Try it.
Without the images, write out the entries word for word.

(Screenshot grounding data)

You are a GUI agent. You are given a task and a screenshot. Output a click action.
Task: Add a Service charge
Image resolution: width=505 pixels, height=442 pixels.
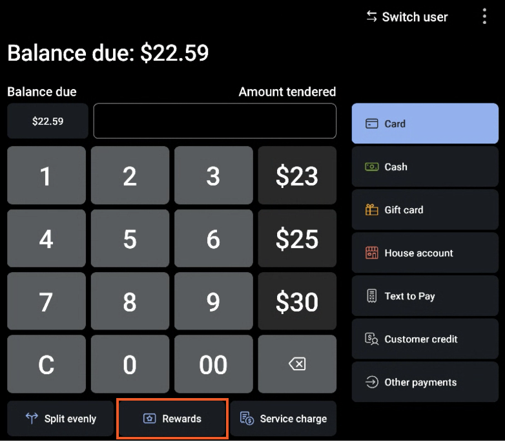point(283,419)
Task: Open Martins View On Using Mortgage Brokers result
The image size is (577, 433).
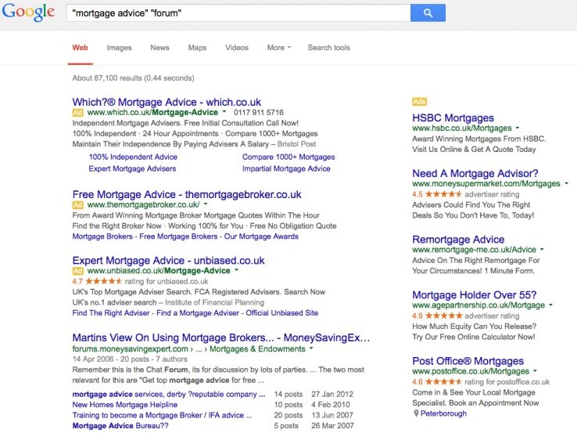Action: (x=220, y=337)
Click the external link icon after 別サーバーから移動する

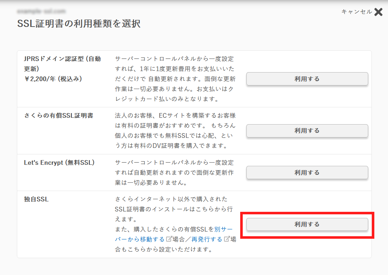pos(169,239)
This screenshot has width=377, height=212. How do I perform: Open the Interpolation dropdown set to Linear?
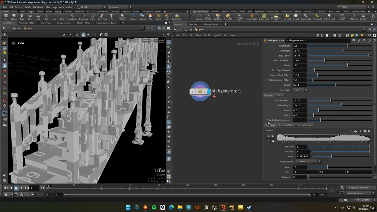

Written reply.
You are a GUI agent. You are given a task and a screenshot. Output a click action.
Task: Add a Service charge
Image resolution: width=505 pixels, height=442 pixels.
point(283,419)
Task: Open Martins View On Using Mortgage Brokers result
The image size is (577, 433).
Action: (x=220, y=337)
Click the external link icon after 別サーバーから移動する

pos(169,239)
This screenshot has width=377, height=212. How do I perform: Open the Interpolation dropdown set to Linear?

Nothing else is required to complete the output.